### Your goal
Output the lines of the records from the one containing "Viewport: 445px width, 342px" through the last, both ends included. Leave pictures out.
——
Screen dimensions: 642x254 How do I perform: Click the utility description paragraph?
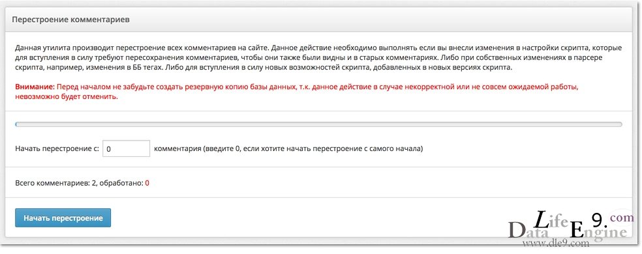pos(318,58)
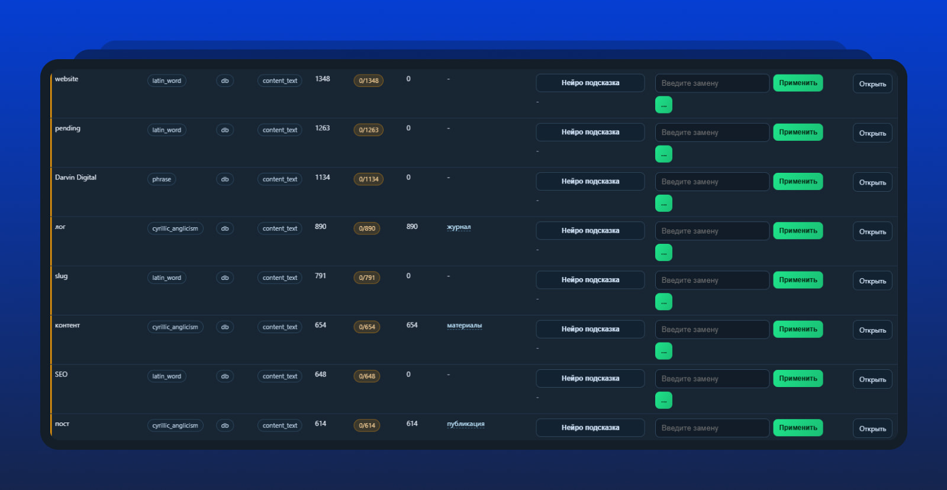Screen dimensions: 947x490
Task: Open the Darvin Digital entry with Открыть
Action: click(872, 182)
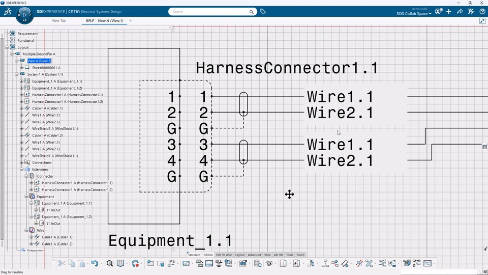Collapse the System1 A (System1.1) node

coord(17,74)
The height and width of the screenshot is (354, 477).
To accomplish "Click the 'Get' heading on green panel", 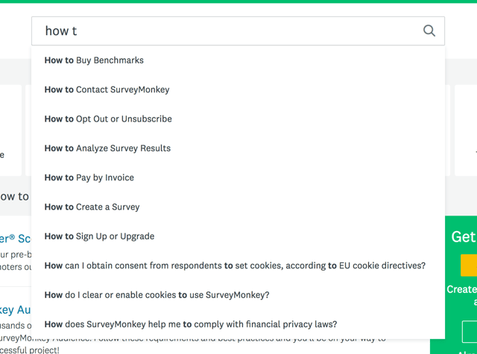I will pos(463,237).
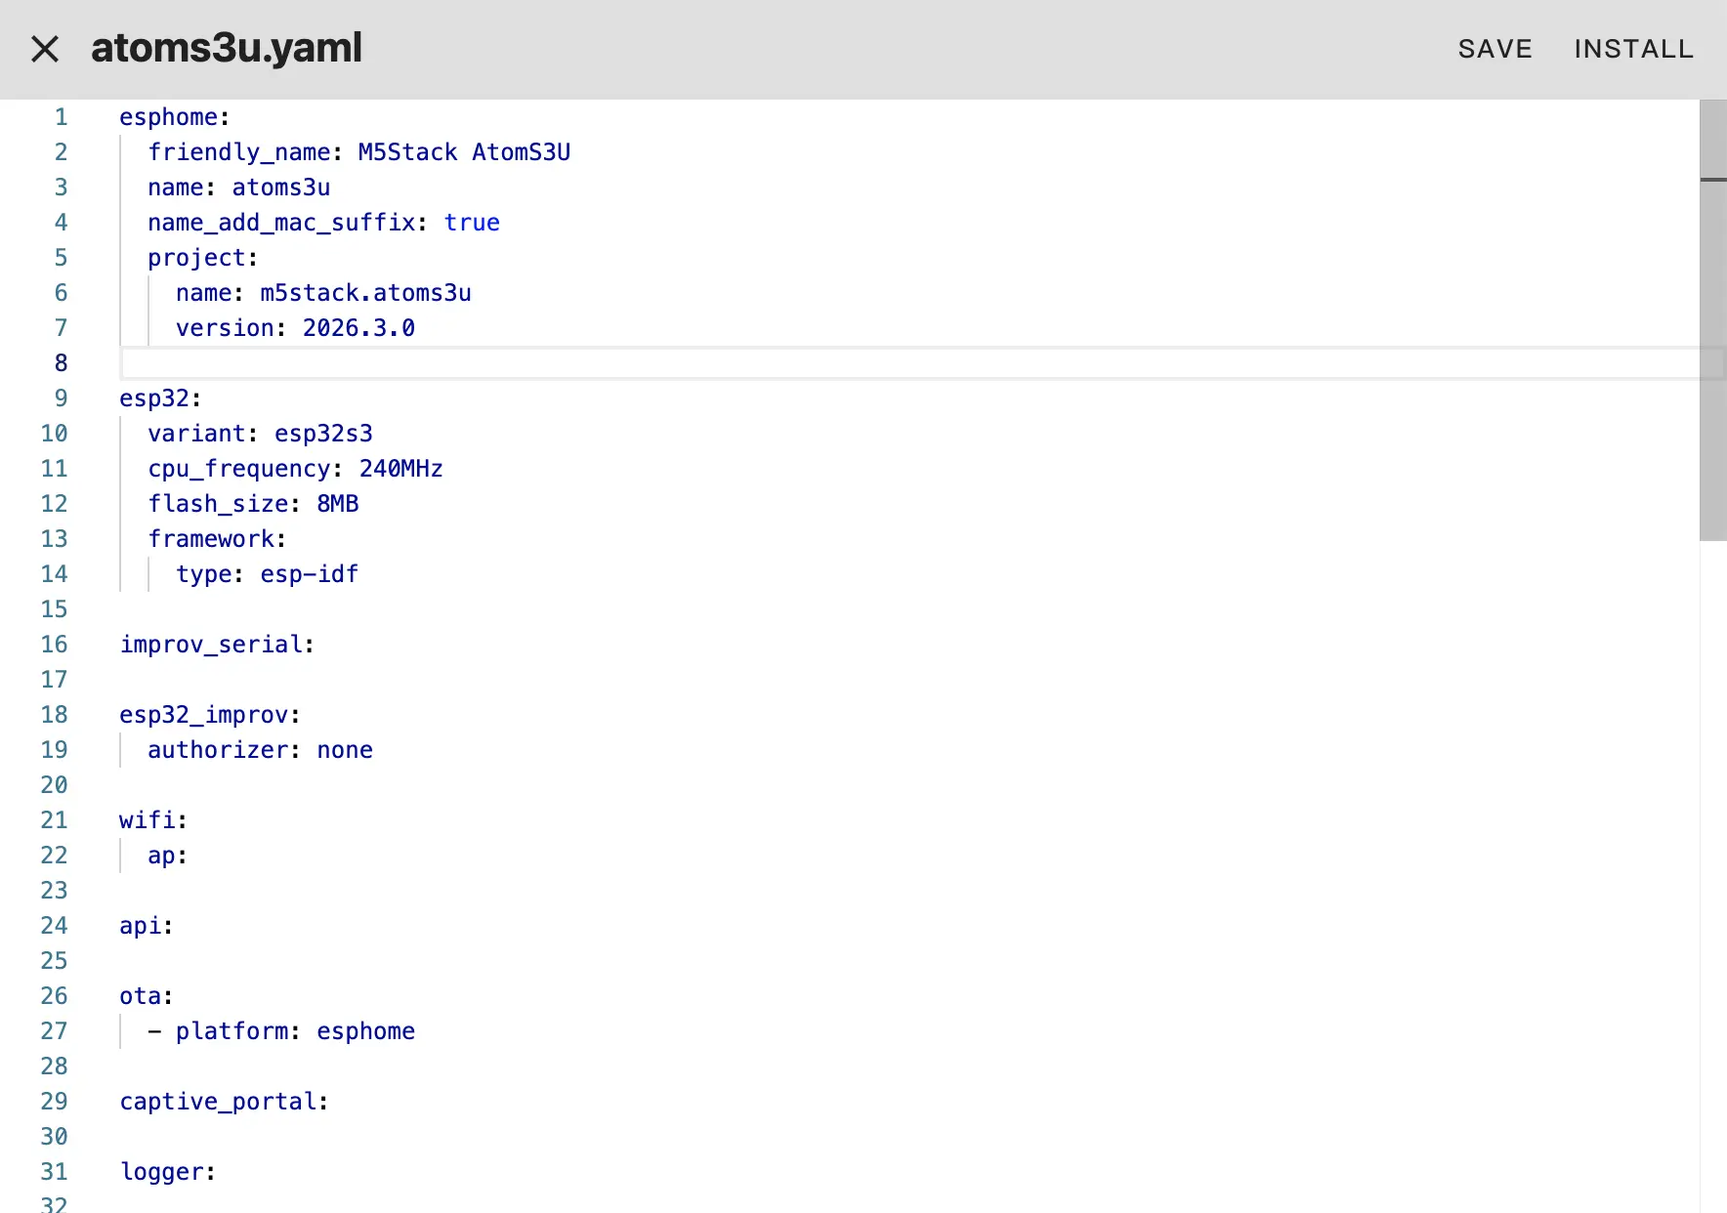Click the authorizer none value
1727x1213 pixels.
(x=344, y=750)
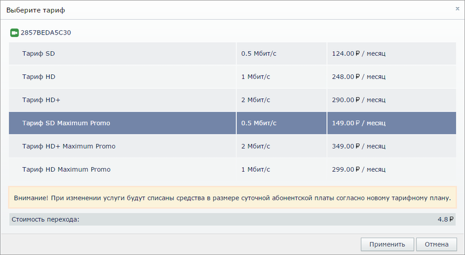This screenshot has height=255, width=465.
Task: Click the 4.8 ₽ transition cost value
Action: (x=445, y=219)
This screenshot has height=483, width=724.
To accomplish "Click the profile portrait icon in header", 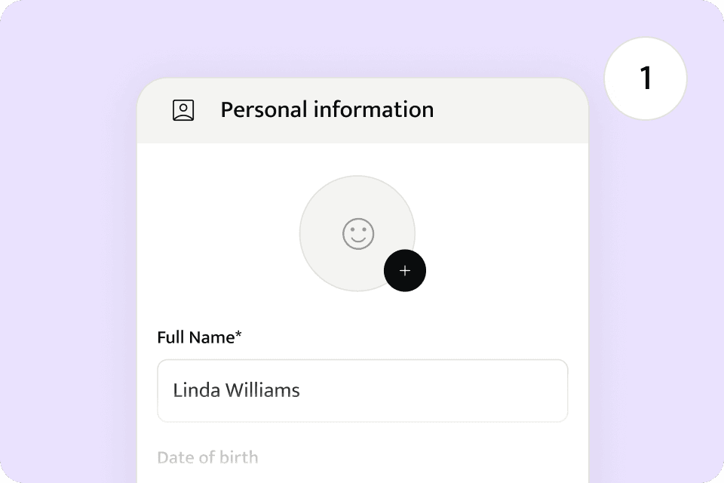I will pos(183,110).
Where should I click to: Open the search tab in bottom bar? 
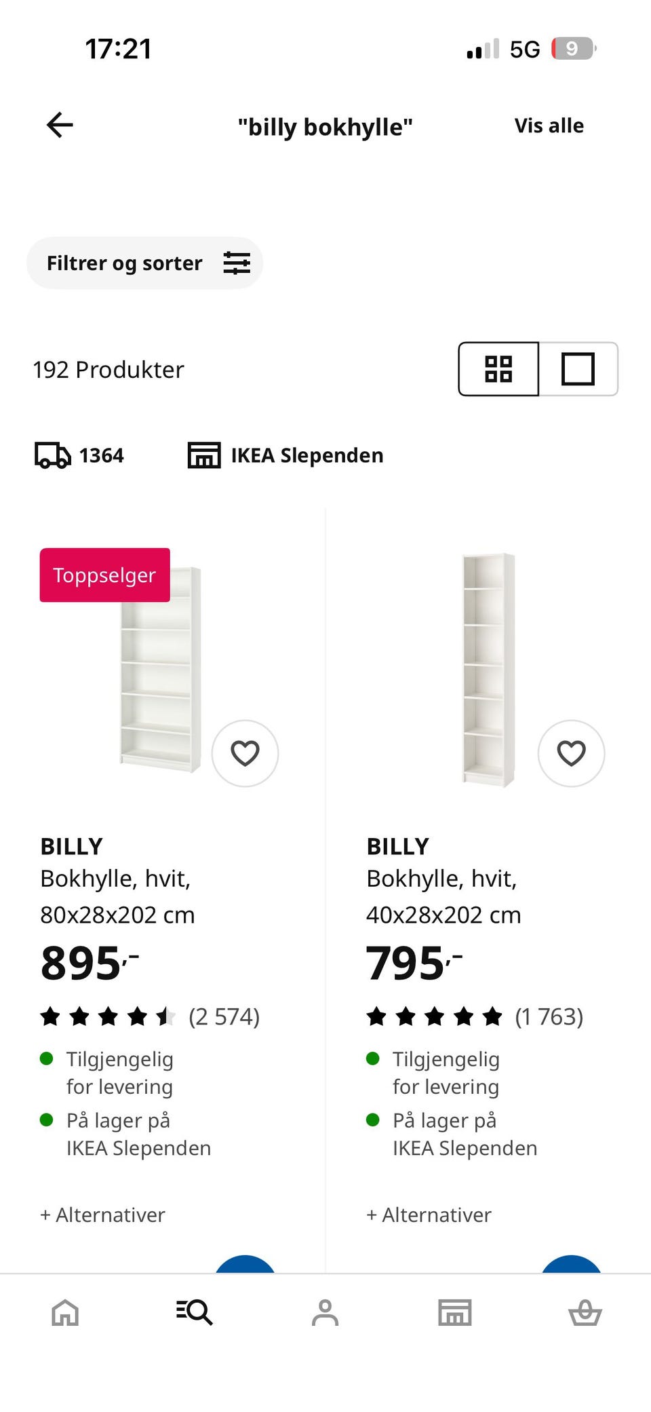195,1312
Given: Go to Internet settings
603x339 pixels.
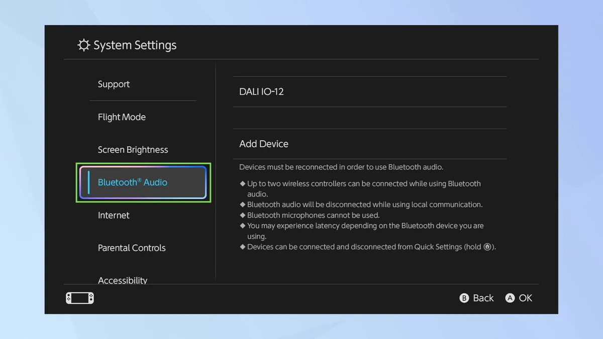Looking at the screenshot, I should 114,215.
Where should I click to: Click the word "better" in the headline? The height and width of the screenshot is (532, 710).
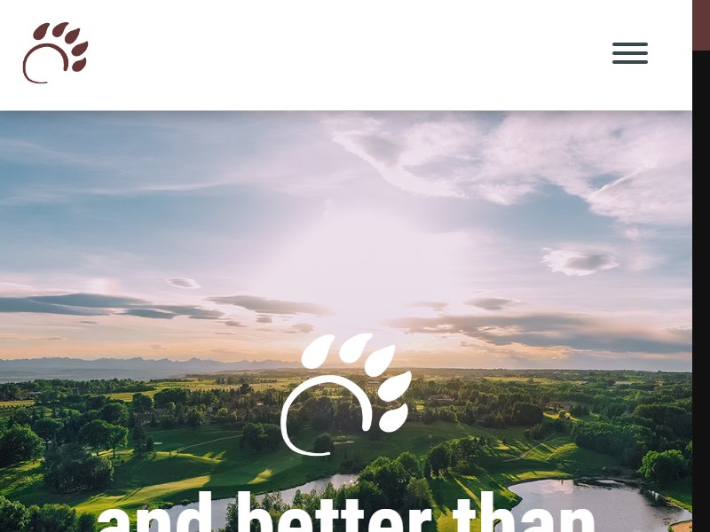point(335,512)
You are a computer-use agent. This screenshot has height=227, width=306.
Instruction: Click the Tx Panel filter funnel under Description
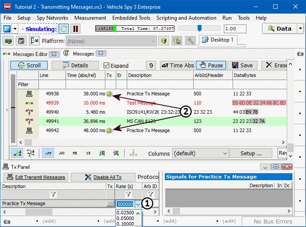point(53,194)
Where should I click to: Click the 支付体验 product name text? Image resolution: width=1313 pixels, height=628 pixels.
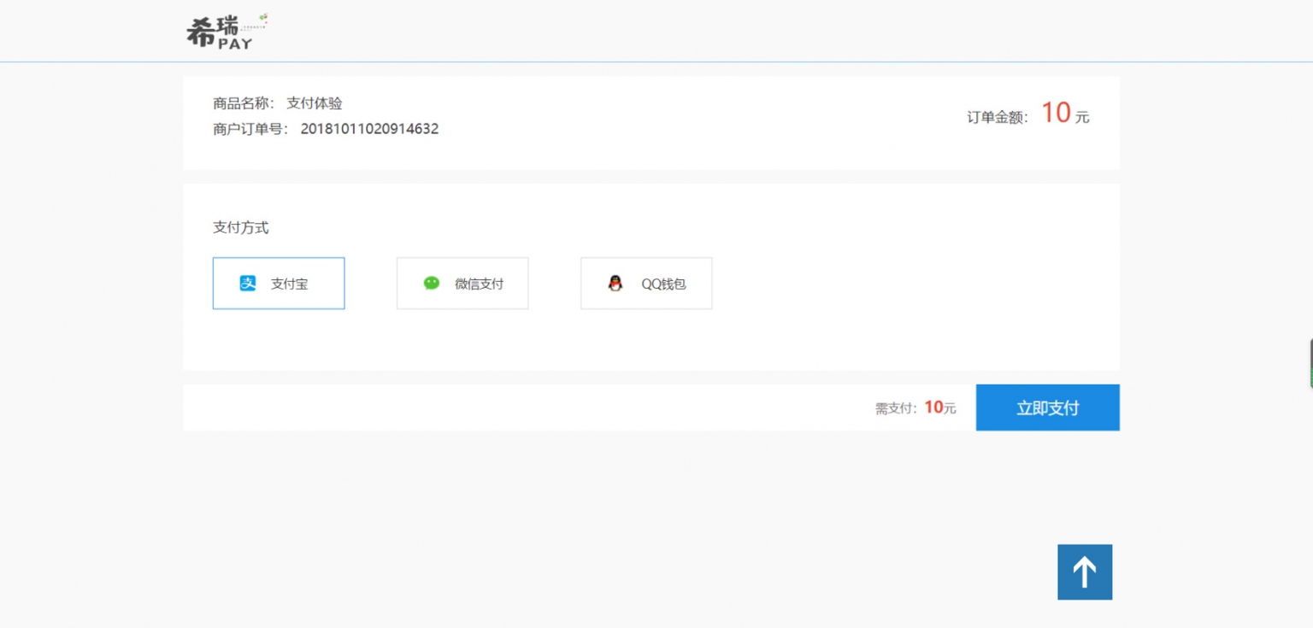315,103
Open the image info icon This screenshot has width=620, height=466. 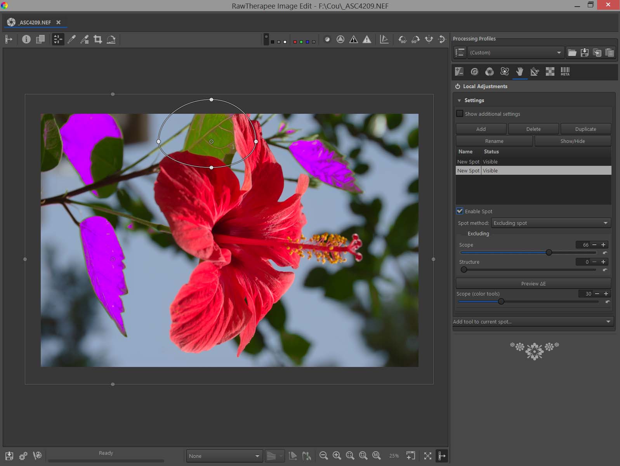point(26,39)
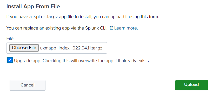
Task: Click the words 'Upgrade app.'
Action: [28, 61]
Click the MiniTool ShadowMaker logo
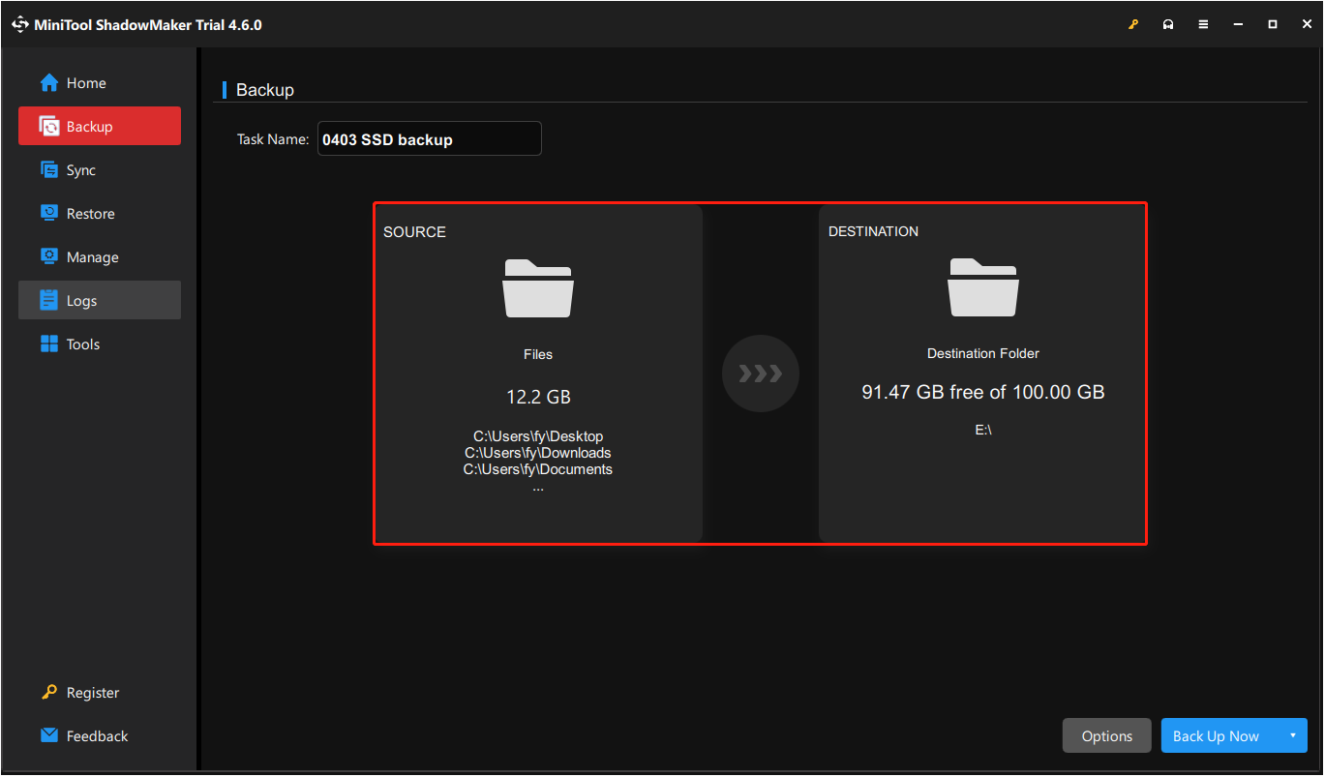1325x777 pixels. click(x=20, y=24)
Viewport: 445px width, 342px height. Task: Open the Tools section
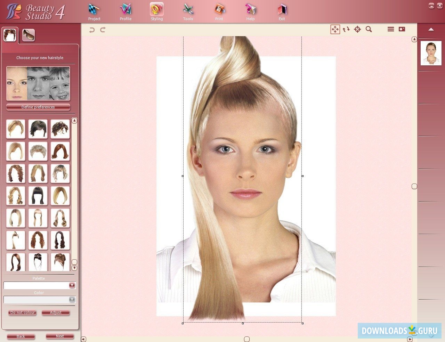(188, 12)
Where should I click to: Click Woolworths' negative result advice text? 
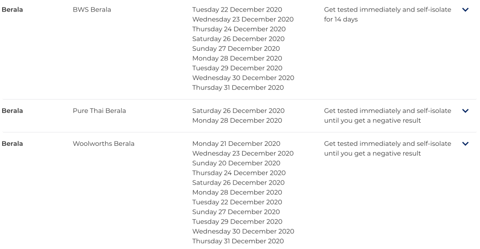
——
### Written solution
Viewport: 445px width, 342px height. Task: Open the Tools section
(188, 12)
Where should I click to: Click Woolworths' negative result advice text? 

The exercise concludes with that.